Popow to headline deep field in Berlin

Sprinters Heinrich Popow, Alan Fonteles Oliveira and Marlou van Rhijn will all take part in this week’s IPC Athletics Grand Prix event. 14 Jun 2013
Imagen
Heinrich Popow

Germany's Heinrich Popow slips past Australia's Scott Reardon for gold in the 100m T42 sprint.

ⒸGetty Images
By IPC

“I was really confused at first about how I’d handle my Paralympic gold psychologically and get back into the next season with all of my events"

Nearly 350 athletes from 25 different countries will take part in this weekend’s IPC Athletics Grand Prix event – the 35th International German Championships Athletics for Disabled – including top sprinters in Brazil’s Alan Fonteles Oliveira, Germany’s Heinrich Popow and the Netherlands’ Marlou van Rhijn.

The competition will be the last event on the 2013 IPC Athletics Grand Prix circuit before the final in Birmingham, Great Britain on 29 June, and it could also present signs of things to come at July’s IPC Athletics World Championships in Lyon, France. The event begins on Friday (14 June) and will run for three days.

Paralympic and world champion Popow has decided not to partake in the field events so he can concentrate on his best event in Berlin – the 100m T42 sprint.

“I was really confused at first about how I’d handle my Paralympic gold psychologically and get back into the next season with all of my events,” Popow said. “But it’s been great to get back on the track again so far.”

Oliveira, meanwhile, has been focused on preparing for the upcoming World Championships since the moment London 2012 came to a close.

“I'm really focused on the 200m,” Oliveira said. “That’s where my strength is, but I'm getting ready as well for the 100m.

“I want to get to Lyon with the best fitness, I’m feeling strong for all the races and now it’s just simple details that I need to get right. I just need to get to the World Championships and apply everything that I learned on training.”

A strong Brazilian delegation will also include three-time Paralympic champion visually impaired sprinters Terezinha Guilhermina and Lucas Prado in the T11 events, as well as Paralympic champion Yohansson Nascimento in the T46 class.

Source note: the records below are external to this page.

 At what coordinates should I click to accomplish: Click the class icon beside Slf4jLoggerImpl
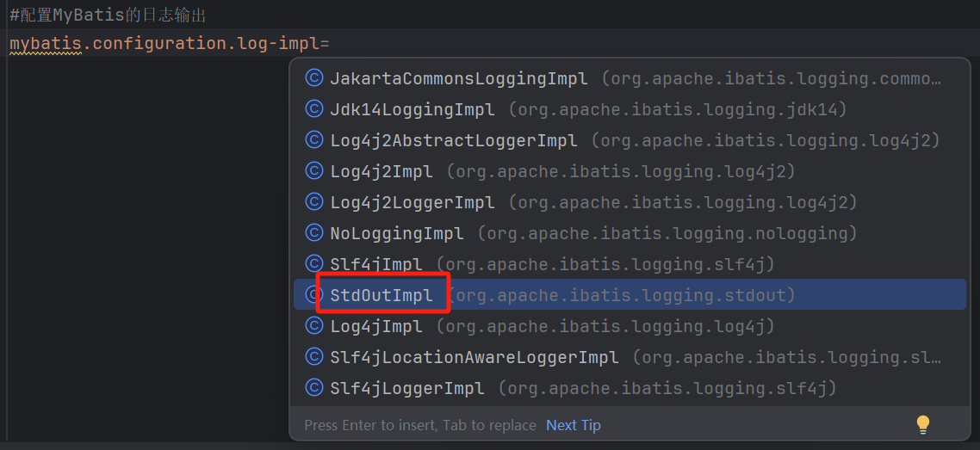pos(314,388)
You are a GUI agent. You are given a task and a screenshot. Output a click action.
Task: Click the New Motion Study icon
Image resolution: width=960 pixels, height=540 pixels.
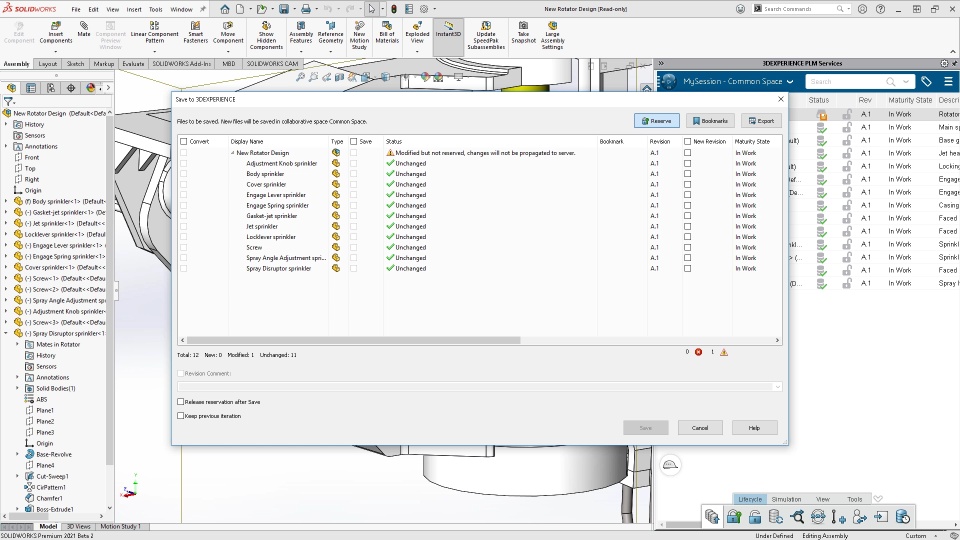[x=359, y=26]
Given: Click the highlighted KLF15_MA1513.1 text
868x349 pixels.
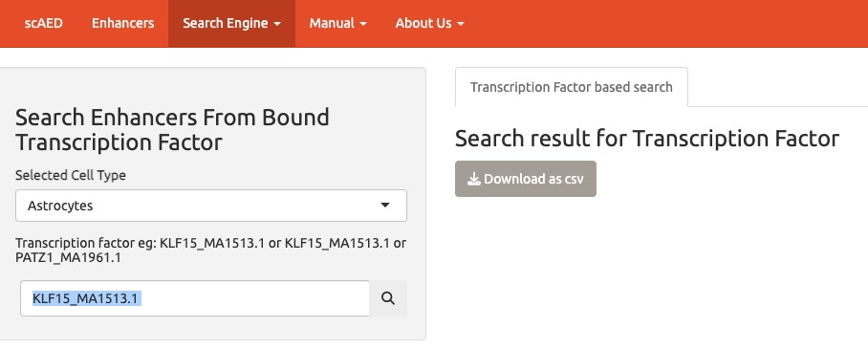Looking at the screenshot, I should [85, 298].
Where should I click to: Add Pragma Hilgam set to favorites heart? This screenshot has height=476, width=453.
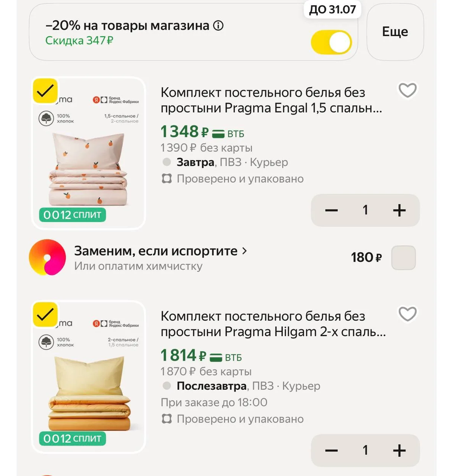point(407,314)
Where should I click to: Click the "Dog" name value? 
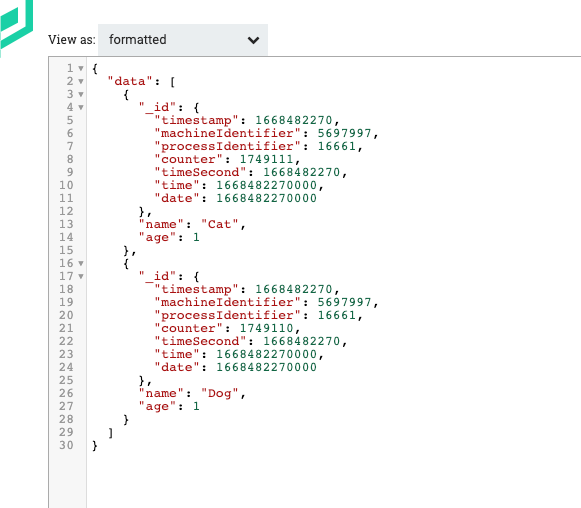point(219,393)
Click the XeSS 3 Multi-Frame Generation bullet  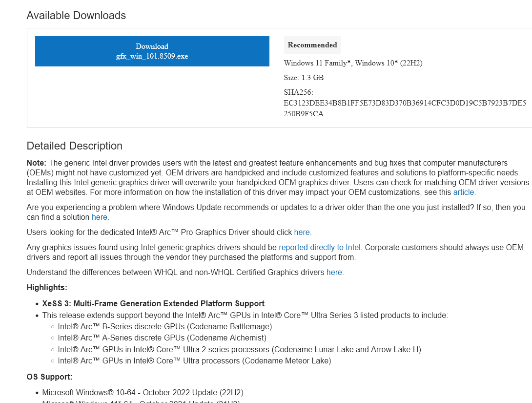pos(153,303)
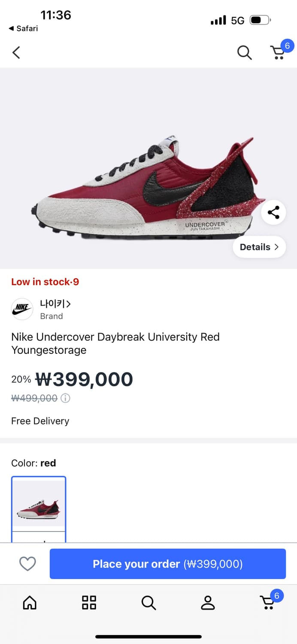Open cart in bottom navigation
Screen dimensions: 297x644
[268, 602]
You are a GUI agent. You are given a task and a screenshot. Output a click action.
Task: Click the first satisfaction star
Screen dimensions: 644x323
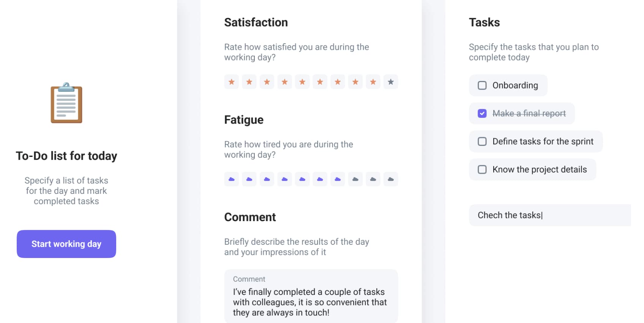tap(231, 82)
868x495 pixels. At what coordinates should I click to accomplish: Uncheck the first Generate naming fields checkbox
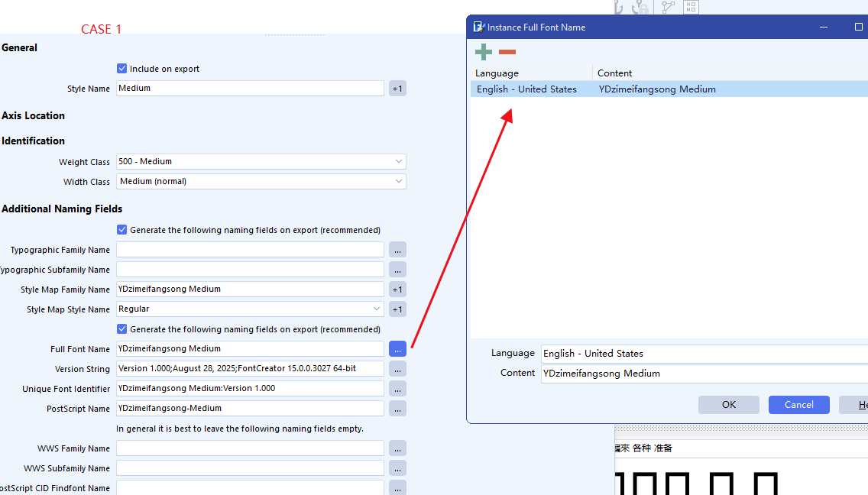click(122, 230)
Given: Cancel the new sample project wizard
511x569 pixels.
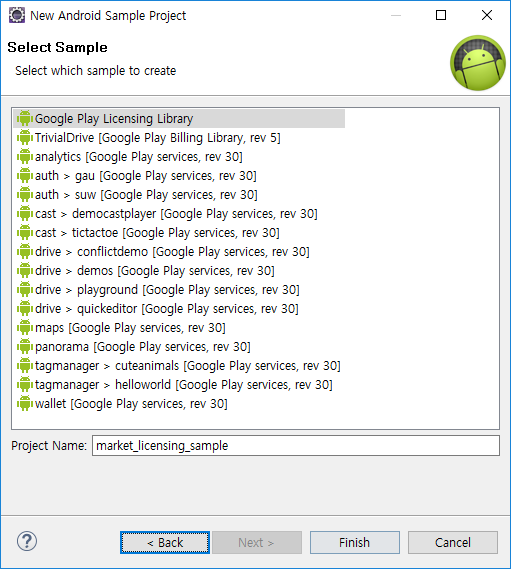Looking at the screenshot, I should (x=453, y=543).
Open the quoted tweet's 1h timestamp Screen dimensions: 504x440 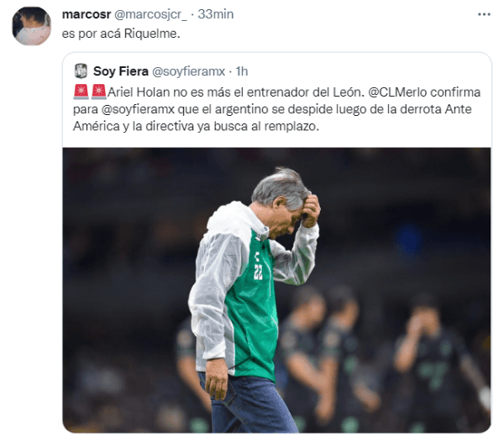pyautogui.click(x=242, y=71)
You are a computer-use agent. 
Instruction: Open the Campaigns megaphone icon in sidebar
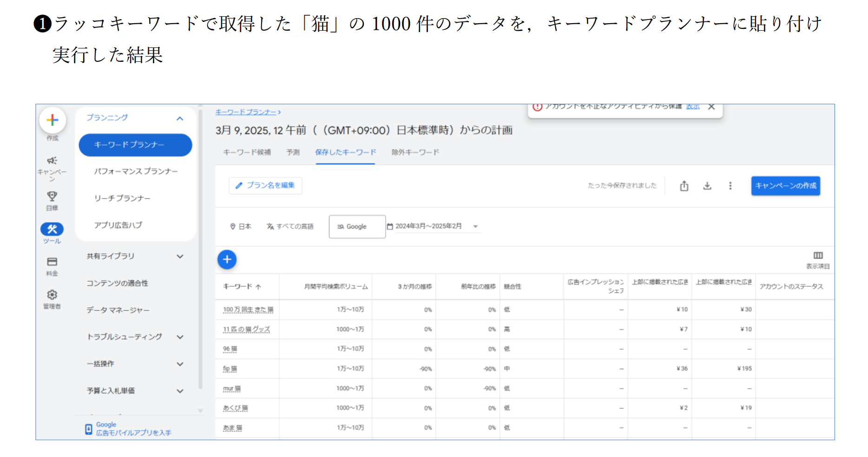tap(52, 161)
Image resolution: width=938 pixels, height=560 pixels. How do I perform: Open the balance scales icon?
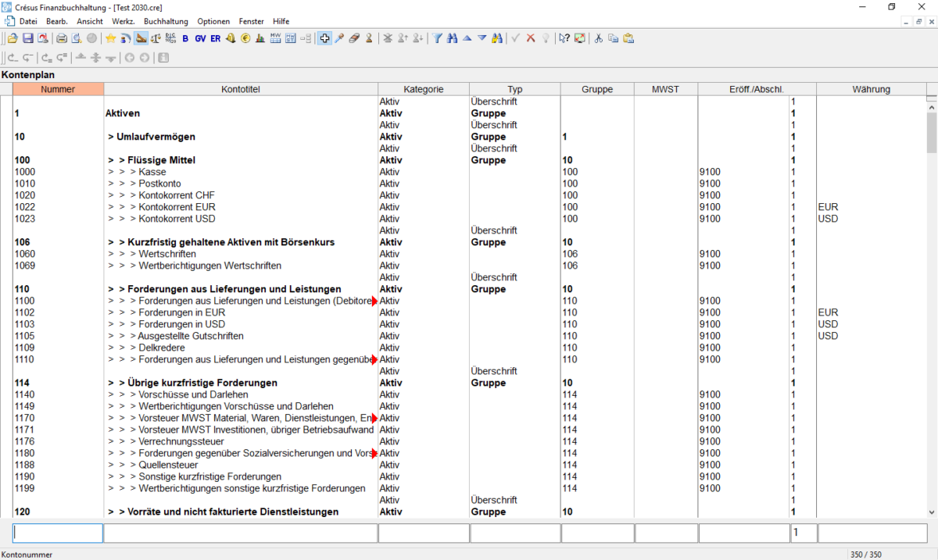(156, 38)
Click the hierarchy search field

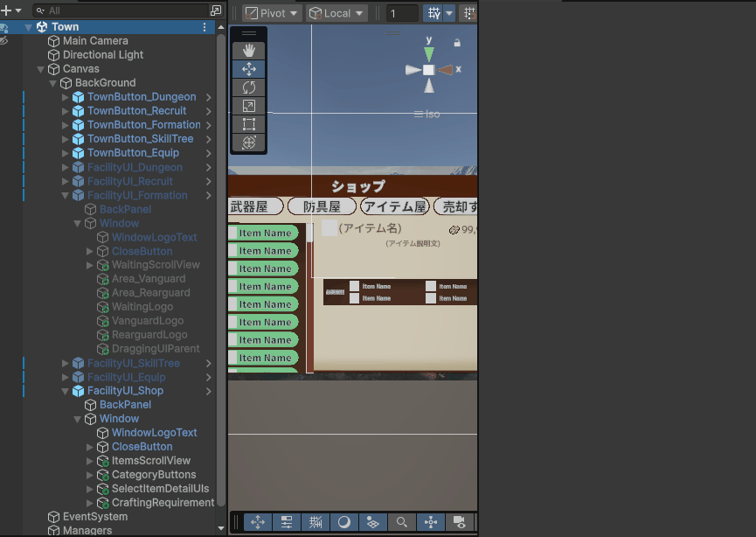[122, 10]
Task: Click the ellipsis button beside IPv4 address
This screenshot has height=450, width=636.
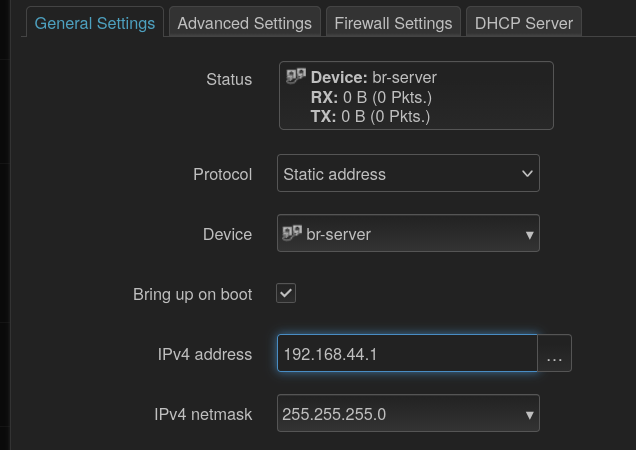Action: click(554, 353)
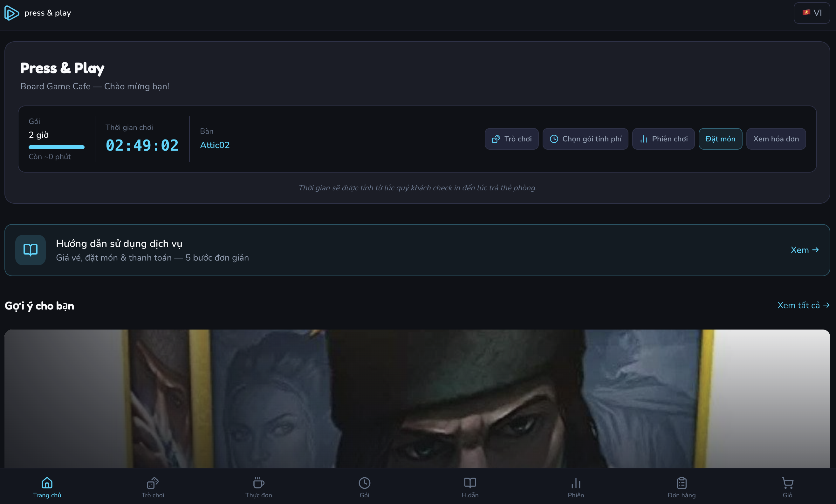Open the Phiên bar chart icon
Image resolution: width=836 pixels, height=504 pixels.
[x=576, y=483]
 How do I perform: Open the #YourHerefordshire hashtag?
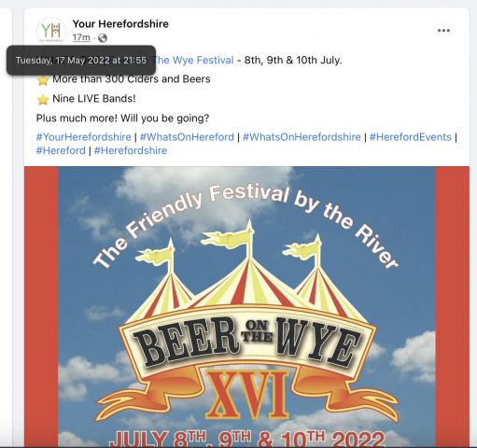tap(84, 137)
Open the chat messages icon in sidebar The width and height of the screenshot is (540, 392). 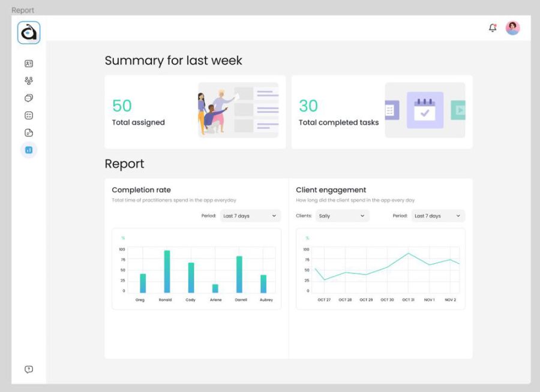pos(29,98)
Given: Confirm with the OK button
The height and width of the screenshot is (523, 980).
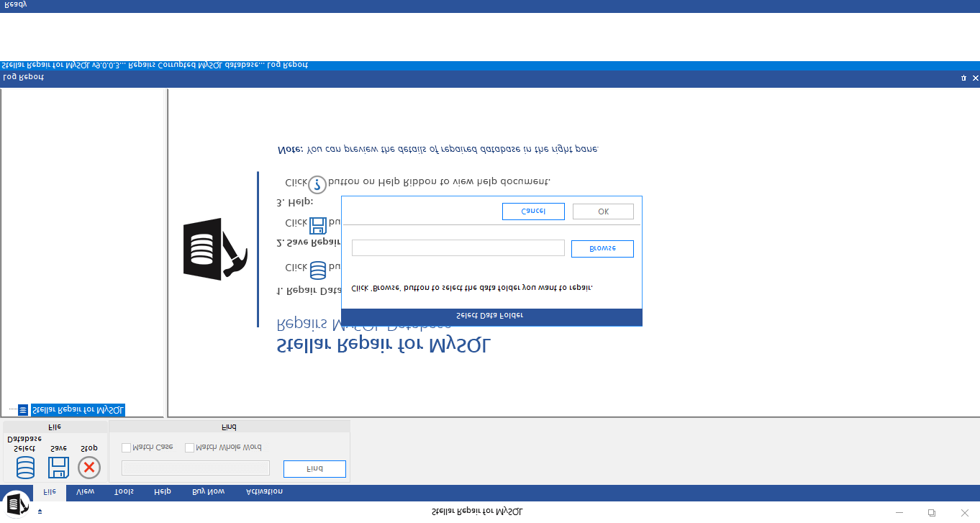Looking at the screenshot, I should click(603, 211).
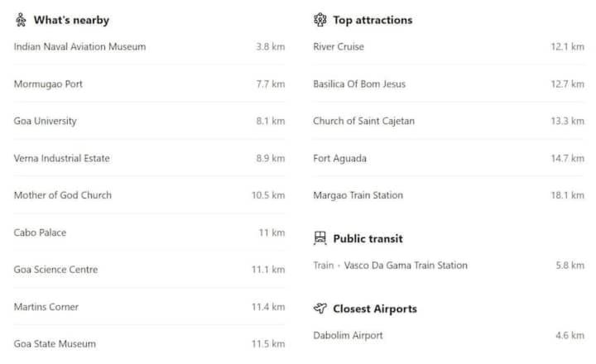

The Netherlands’ Van Rhijn, who has picked up a Nike sponsorship deal, has been breaking her own world records nearly every time she has come out of the blocks this year and will enter the event as the one to beat in the 100m, 200m and 400m T43/44 sprints.

France’s Mandy Francois-Elie, a gold medallist at London 2012, set a world record in the 100m T37 at the World Championships test event last month and could potentially better her mark of 13.77 in Berlin. Her rivalry with Namibia’s Johanna Benson is expected to be one of the highlights in Lyon next month.

In Berlin’s field events, fans will be able to watch Great Britain’s world champion Dan Greaves in the discus F54, as well as Germany’s Markus Rehm and Wojtek Czyz take part in the long jump F42/44.